Objective: Copy out everything from the line containing "Choose the 1Y zoom range" down to the end of the records, keeping all the text and multiplying each click coordinate by 1.9, rounded to a whole number with halves rounded up. Leave every other number as it is.

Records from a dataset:
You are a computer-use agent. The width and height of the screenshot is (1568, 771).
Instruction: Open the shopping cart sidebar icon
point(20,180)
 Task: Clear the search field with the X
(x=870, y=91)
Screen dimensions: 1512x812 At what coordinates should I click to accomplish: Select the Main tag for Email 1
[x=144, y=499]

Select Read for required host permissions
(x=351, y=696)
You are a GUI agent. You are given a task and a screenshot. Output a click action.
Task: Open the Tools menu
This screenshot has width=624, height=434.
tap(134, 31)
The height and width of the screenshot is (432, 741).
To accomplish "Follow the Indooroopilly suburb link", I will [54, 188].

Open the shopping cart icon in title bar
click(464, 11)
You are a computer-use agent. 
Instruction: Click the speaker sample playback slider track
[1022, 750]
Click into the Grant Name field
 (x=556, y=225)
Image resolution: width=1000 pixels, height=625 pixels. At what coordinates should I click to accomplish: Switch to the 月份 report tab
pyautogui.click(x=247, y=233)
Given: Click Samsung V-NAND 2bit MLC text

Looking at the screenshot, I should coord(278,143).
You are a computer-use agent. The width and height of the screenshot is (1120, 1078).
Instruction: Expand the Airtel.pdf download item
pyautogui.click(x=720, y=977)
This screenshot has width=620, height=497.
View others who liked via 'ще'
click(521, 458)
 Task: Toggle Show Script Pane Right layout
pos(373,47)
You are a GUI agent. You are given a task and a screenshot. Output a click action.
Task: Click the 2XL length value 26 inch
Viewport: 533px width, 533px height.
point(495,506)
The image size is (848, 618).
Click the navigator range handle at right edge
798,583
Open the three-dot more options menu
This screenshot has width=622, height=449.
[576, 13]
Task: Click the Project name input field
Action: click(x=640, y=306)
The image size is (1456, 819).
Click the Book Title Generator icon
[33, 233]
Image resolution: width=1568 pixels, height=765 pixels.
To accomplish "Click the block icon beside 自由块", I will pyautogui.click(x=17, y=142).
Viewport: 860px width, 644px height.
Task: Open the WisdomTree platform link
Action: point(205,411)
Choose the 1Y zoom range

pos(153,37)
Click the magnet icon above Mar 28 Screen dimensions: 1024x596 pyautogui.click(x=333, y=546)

Response to this exercise:
Choose the 1Y zoom range

pos(291,70)
Click the magnet icon above Mar 28 Screen dimensions: 1024x596 pyautogui.click(x=633, y=1037)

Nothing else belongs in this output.